AF: I love the building and the theater is spectacular! What materials and objects did you use in your installation and why?
MA: I begin with an image of a fog filled room dissected by images floating in that fog. This was to be my safe place. I divided the space using white sheers curtains and multiple projectors. The images used are iconic videos of my youth and universally iconic in most instances. The idea is the “film of memory”; the closer you get to a memory the sharper it is. The curtains create the distance from the image (memory). As the work has progressed I have added an anti-chamber which is the “house of terror” filled by sexual paraphernalia and images. The audience then walks through a maze that further develops the underlying themes that have been with me since childhood. Mostly artistic influences that have shaped my consciousness, within these spaces, I narrate the story of my life until the age of 20. We also have a dedicated “confession” wall where audience members are allowed to write messages to me and about the work they have just seen.
AF: Who are some of your influences?
MA: Diaghilev, Cocteau, Ned Rorem’s Paris Diary, Francis Bacon, Cecil Beaton, Francesco Clemente, Tennessee Williams, Truman Capote, Diana Vreeland, Monroe, Streisand, Pollock, Peggy Guggenheim, Chanel, Garbo, Gertrude Stein, Paris, Man Ray, Kiki de Montparnasse, Picasso, Christian Berard, Chanel, Wilfredo Lam, Warhol, Goya, Versailles, Proust, Frida Kahlo, Pedro Almodovar, Jackie Curtis, Allen Ginsburg, William Blake.
AF: What’s your dream project? If you had no constraints and could work on anything you wanted, what would you do?
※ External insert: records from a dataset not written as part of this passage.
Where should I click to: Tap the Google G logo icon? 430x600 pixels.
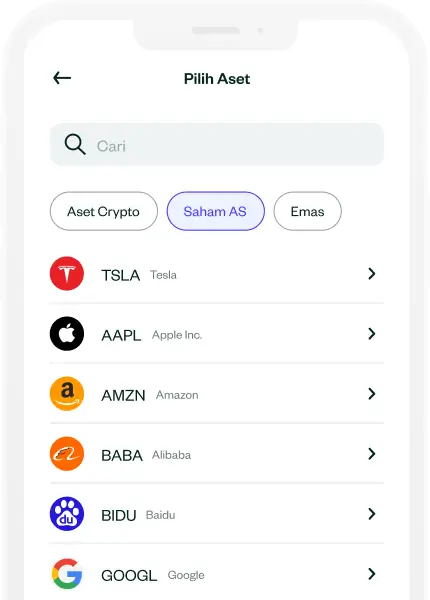point(67,574)
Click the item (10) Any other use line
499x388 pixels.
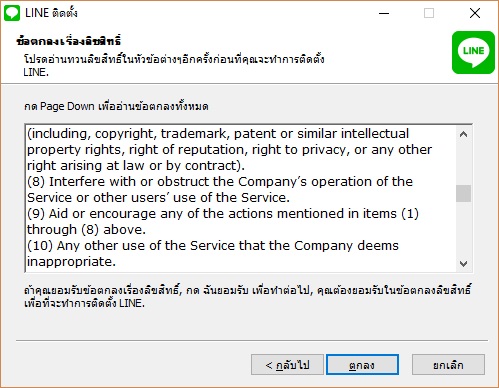coord(213,253)
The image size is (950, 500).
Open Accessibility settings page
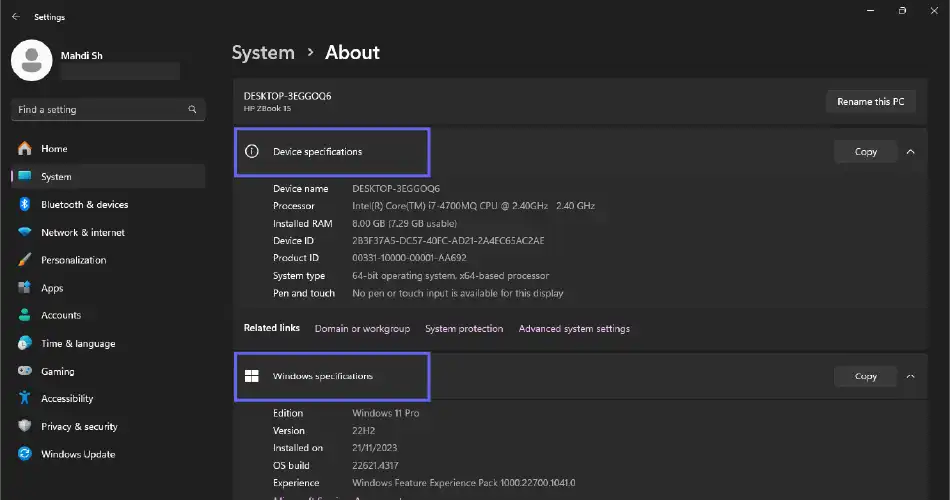point(67,399)
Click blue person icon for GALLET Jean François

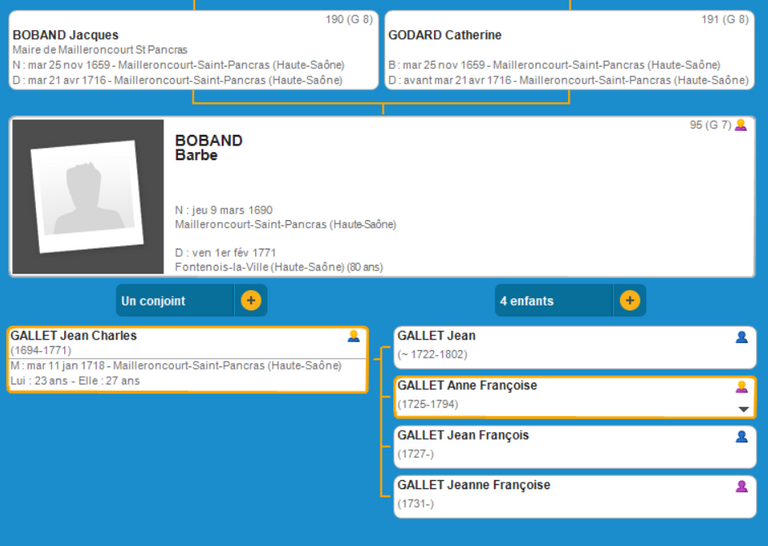pyautogui.click(x=742, y=437)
MA: Confessions is my dream project. It is amazing to me that I have finally found my authentic voice at last. Confessions is part of a trilogy I am working on, Andy@62 about Andy Warhol opens in October 2013 and The Tubs about the Continental Baths and the era of sexual liberation just before HIV struck will be the finale. That will open for Pride 2014. It covers most of my life from the age of three to twenty. After that, the book, the movie and a beach house in Maui.
AF: Looks like you have it all figured out! Can you please tell me a bit more about Andy@62?
MA: In 1969, Andy Warhol rented out the theater my company currently owns at 62 East 4th Street and presented a series of gay porn films under the title, Andy’s Boys to Adore Galore. I attended one of those screenings and was thrust into a world I’d never experienced before. Andy@62 is an exploration of fame, art, life and death. Andy narrates the piece which takes place throughout my three spaces at 62 East 4 St. It is populated by Frida Kahlo, Marilyn Monroe, Marlene Dietrich and Barbra Streisand.
AF: Sounds like a great night and a great show! Can you also tell me a bit more about The Tubs?
MA: I am in the process of developing a piece that takes place at the Continental Baths, a gay bath house in the basement of the Ansonia Hotel on the upper west side which was opened in 1968 by Steve Ostrow. It featured a disco, a dance floor, sauna rooms, a swimming pool and a cabaret lounge which provided entertainment. Bette Midler’s performances at the “tubs” are legendary; here with the help of Barry Manilow as her piano player she developed her persona of the Divine Miss M. It was the height of the golden age sexual liberation for gay men in NYC, a period which preceded the AIDS epidemic which “unofficially” began on June 5, 1981, when a cluster of men in Los Angeles were found to have Pneumocystis pneumonia. It takes place on the night of one of Bette Midler’s many farewell appearances at the Tubs.
AF: What was the best advice given to you as an artist?
MA: Be aware, seek detail, develop inner strength, always be prepared to start again, and want to be. Lehman Engel, friend and mentor.
AF: Thanks for your time Michelangelo!